Right now is about them just watching the clock and waiting for the right time. So while you think your nervous system is finally shutting down and relaxing from years of being on high alert, the narcissist is waiting to go. This is information.

Now is the time to start looking at your finances, working out how you can land alone safely, and any options for housing you might need to think about. Start your timeline, and let them disappear without a trace.
8 Their phone suddenly has a mind of its own
Suddenly the phone is glued to them like an extra limb. Face down on the table. Screen tilted away. Taken into the bathroom for what feels like a full house viewing.
And the notifications? Oh, those have been silenced. The little buzz you used to hear when a text came through has gone completely quiet.
You ask, "Who was that?" and you get, "Just work." Always just work. At 11pm on a Sunday. Sure.
Have you noticed they've started leaving the room to take calls too? Or maybe their phone "died" right when you wanted to check something on it.
Here's the thing. None of this is innocent. The phone holds whatever exit plan they're working on, whoever they're lining up next, whichever conversation they don't want you anywhere near.
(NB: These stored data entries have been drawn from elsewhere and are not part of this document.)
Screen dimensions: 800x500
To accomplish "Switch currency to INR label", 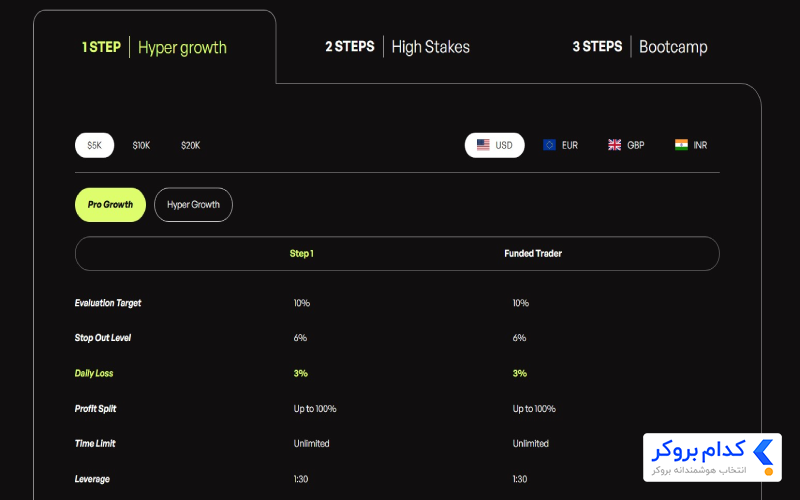I will (700, 145).
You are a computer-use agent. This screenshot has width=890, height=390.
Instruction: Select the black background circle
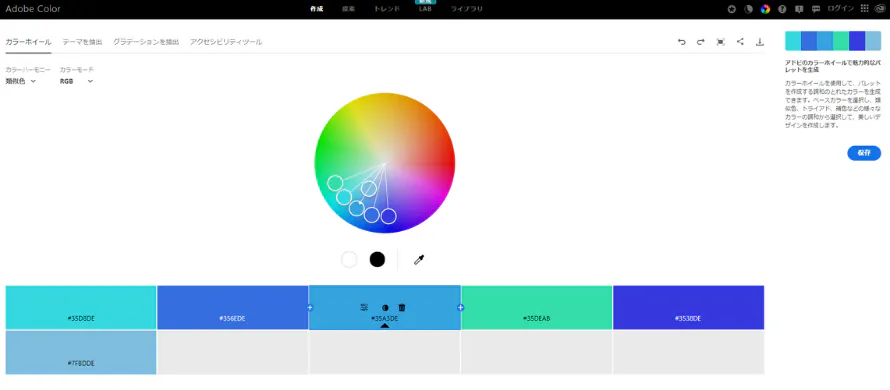click(x=377, y=259)
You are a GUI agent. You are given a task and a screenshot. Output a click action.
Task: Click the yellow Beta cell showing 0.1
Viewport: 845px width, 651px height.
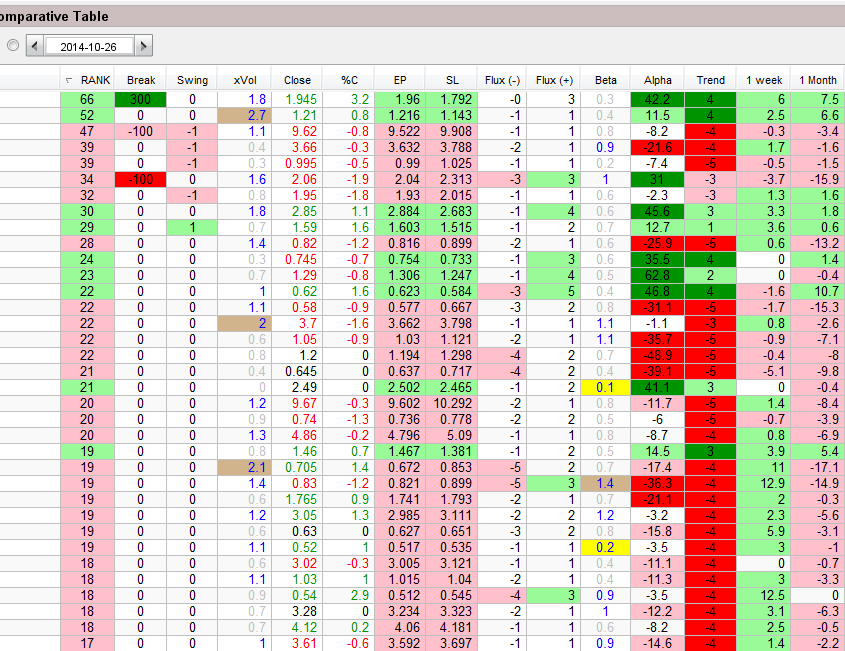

And if you dare to glance over their shoulder? Watch the speed at which that screen flips. Olympic level reflexes, I tell you.
You're not paranoid for noticing it. You're paying attention. There's a difference.
9 That weird, faraway look you can't quite place
You catch them staring at nothing. Just... gone. Eyes glazed, sitting at the kitchen table, mug in hand, not even pretending to be present.
See also 8 Ways To Ruin A Narcissist's Life Without Breaking A SweatYou go, "Hey, you okay?" and they kind of jolt back into the room. "Yeah, fine, why?"
But they're not fine, and you know they're not fine. There's something behind their eyes that wasn't there before. Or maybe something missing that used to be there. I can't quite describe it, and clients struggle to describe it too.
They say things like, "It was like he was looking through me," or "She was somewhere else entirely."
That's because they were. Mentally, they've already left. They're rehearsing the next chapter, the next victim, the next version of themselves they're about to roll out for someone new.
You're sitting across from a ghost who hasn't worked up the nerve to vanish yet.
And when you spot that look? Trust it. Your gut is reading something your brain hasn't caught up to. That faraway stare is the goodbye they're not brave enough to say out loud.